Reporter: Teddy Gumilar | Editor: Tri Adi
JAKARTA. Dana pendamping kredit pengelolaan hutan tanaman rakyat (HTR) yang disediakan pemerintah dan dikelola Badan Layanan Umum (BLU) Kehutanan sebesar Rp 2,6 triliun belum juga tersalurkan. Padahal, dana ini sudah ada sejak 2008.
BLU ini diniatkan sebagai pengganti peran perbankan dalam menyalurkan kredit ke sektor kehutanan khususnya HTR. Sebab, bank tidak pernah mau memberikan kredit lantaran sektor kehutanan dipandang penuh resiko. “Jangankan buat masyarakat, untuk industri saja bank tidak mau memberikan kredit,” tukas Dirjen Bina Produksi Kehutanan Kemenhut Hadi Daryanto di Jakarta (19/5).

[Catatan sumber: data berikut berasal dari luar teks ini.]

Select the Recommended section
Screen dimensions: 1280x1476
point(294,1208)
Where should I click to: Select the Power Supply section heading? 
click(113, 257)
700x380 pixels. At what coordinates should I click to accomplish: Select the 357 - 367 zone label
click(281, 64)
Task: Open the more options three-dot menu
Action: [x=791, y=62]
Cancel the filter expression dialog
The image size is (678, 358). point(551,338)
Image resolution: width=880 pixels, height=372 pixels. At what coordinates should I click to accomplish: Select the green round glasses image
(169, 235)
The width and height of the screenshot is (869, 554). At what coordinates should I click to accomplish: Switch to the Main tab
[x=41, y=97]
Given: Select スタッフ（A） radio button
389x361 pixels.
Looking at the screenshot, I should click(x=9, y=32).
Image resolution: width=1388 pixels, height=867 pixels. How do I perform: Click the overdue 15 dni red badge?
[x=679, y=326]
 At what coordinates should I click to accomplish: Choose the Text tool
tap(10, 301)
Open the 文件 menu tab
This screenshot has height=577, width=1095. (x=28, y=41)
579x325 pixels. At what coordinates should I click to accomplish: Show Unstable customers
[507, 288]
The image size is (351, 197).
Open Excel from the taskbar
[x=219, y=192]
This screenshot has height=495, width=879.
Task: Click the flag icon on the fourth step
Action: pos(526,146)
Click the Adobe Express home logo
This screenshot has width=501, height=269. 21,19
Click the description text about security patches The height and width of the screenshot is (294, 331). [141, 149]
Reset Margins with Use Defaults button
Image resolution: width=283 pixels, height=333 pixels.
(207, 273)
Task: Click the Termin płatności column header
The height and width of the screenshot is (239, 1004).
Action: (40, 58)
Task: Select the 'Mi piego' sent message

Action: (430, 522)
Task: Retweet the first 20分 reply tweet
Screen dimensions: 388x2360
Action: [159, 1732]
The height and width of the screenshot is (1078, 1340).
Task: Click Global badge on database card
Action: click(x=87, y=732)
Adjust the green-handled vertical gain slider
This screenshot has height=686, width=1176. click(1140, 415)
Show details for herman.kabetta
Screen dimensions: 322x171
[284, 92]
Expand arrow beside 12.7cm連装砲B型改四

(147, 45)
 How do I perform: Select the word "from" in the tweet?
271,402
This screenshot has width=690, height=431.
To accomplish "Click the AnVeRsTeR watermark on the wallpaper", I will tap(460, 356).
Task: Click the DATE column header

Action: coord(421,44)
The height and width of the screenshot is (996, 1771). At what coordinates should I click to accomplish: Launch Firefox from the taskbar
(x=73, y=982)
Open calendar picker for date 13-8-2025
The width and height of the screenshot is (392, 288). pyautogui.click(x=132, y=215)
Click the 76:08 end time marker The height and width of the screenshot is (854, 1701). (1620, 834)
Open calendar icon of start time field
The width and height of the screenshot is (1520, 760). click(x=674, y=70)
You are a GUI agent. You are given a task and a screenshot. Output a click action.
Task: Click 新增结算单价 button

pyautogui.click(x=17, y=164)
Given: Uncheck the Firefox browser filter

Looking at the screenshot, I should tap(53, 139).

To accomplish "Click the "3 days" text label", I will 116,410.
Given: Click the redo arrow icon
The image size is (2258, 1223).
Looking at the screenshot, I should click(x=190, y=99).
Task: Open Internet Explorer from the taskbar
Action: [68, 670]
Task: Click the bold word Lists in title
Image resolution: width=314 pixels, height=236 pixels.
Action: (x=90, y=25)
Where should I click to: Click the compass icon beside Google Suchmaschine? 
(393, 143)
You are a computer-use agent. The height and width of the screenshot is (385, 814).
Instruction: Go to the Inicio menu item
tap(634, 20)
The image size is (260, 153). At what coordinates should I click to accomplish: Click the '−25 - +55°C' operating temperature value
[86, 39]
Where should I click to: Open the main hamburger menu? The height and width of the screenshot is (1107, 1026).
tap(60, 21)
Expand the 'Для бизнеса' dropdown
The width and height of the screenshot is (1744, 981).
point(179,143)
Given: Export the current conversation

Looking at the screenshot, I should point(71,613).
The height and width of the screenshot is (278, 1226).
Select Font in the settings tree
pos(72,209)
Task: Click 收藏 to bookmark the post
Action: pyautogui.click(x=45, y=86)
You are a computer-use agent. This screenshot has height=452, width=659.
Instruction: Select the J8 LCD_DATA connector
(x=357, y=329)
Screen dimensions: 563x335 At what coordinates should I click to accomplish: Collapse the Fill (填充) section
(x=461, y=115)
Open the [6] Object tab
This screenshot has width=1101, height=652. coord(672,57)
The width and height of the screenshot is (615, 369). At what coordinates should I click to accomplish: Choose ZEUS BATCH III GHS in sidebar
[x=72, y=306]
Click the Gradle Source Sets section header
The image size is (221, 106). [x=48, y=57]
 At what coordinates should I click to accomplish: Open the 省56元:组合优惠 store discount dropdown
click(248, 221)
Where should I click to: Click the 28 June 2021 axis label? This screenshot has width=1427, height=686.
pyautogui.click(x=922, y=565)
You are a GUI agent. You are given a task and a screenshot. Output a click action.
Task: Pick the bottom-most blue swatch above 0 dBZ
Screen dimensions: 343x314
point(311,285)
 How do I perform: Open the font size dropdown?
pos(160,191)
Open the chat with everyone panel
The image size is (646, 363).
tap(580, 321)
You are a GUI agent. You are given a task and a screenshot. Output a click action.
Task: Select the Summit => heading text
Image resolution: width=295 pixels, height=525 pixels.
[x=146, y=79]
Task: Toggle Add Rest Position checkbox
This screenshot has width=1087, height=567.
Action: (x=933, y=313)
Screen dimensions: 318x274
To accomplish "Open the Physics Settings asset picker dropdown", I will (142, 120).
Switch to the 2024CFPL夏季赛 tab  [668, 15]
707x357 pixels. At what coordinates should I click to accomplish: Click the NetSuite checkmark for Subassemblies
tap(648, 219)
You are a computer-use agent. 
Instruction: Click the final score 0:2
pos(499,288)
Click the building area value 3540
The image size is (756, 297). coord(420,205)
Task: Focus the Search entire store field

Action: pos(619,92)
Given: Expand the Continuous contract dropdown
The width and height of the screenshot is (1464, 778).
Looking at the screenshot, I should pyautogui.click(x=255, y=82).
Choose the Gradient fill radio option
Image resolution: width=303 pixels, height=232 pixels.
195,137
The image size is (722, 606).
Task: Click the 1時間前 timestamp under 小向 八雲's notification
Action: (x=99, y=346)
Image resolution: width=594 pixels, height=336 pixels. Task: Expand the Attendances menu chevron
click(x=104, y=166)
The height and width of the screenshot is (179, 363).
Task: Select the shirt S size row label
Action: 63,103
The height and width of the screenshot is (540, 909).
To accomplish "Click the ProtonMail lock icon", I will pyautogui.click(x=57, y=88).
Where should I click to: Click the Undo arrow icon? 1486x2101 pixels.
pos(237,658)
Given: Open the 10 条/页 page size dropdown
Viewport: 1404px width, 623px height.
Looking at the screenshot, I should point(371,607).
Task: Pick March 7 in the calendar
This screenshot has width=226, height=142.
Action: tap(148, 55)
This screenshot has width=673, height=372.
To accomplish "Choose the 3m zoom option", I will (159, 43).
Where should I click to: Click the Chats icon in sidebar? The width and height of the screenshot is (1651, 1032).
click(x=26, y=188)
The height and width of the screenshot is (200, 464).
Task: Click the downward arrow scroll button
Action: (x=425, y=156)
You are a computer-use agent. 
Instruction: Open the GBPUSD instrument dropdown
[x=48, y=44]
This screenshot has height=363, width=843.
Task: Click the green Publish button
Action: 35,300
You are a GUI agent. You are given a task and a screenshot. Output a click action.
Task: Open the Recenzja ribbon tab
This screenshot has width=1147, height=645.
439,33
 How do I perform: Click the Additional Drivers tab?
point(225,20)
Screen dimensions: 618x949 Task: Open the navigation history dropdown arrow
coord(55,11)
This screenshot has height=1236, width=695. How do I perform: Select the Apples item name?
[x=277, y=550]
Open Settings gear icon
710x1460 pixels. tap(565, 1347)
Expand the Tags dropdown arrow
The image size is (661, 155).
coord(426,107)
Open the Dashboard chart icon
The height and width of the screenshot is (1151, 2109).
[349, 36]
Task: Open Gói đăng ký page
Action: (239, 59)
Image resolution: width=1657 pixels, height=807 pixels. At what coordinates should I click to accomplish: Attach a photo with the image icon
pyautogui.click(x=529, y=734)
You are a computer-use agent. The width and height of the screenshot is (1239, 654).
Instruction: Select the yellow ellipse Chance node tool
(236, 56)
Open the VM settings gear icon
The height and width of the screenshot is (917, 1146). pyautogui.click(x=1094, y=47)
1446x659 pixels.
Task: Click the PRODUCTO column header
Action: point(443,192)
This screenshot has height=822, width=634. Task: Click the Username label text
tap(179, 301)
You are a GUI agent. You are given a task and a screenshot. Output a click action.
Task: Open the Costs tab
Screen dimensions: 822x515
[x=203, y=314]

Penyebabnya, pertama, tanah tidak bisa menjadi kolateral. Kedua, investasi di bidang kehutanan adalah investasi jangka panjang. Sementara sumber dana bank berasal dari deposito yang tenornya bulanan atau 1 tahun. Terakhir, hutan yang rawan kebakaran dan rawan pencurian membuat bank semakin enggan mengucurkan kredit.
Nahasnya, keberadaan BLU ini belum dimanfaatkan secara maksimal oleh pemegang ijin HTR. pasalnya, BLU hanya ada di Jakarta. Sementara hampir sebagian besar lokasi HTR tersebar di luar Jawa. Hadi bilang, pihaknya sudah pernah mencoba menjalin kerjasama dengan BRI. Namun BRI meminta fee. bunga BLU 6% sesuai LPS. BR minta 2% belum termasuk manajemen fee. “Kami sedang merintis untuk bekerjasama dengan BPR,” ungkapnya. Sayang Hadi tidak bisa memastikan kapan dana BLU bisa disalurkan.
Hingga saat ini baru tiga lembaga yang mengajukan proposal pendanaan senilai Rp 7,2 miliar dengan luas total sekitar 8.000 hektar. Ketiga lembaga tersebut adalah Koperasi Madina untuk mengembangkan Hutan Tanaman Rakyat di Sumatera Utara, koperasi di Maluku Utara juga untuk pengembangan HTR, dan PT Cipta Mas yang akan mengembangkan HTI di Provinsi Sumatera Selatan. Saat ini dephut belum juga selesai melakukan verifikasi kelayakan usaha terhadap ketiga lembaga tersebut.
Luas hutan tanaman industri termasuk HTR di Indonesia mencapai 4,3 juta hektare. Lewat fasilitas pendanaan, pemerintah berharap bisa menambal defisit bahan baku kayu sebesar kurang lebih 71,85 juta m3 per tahun bisa teratasi.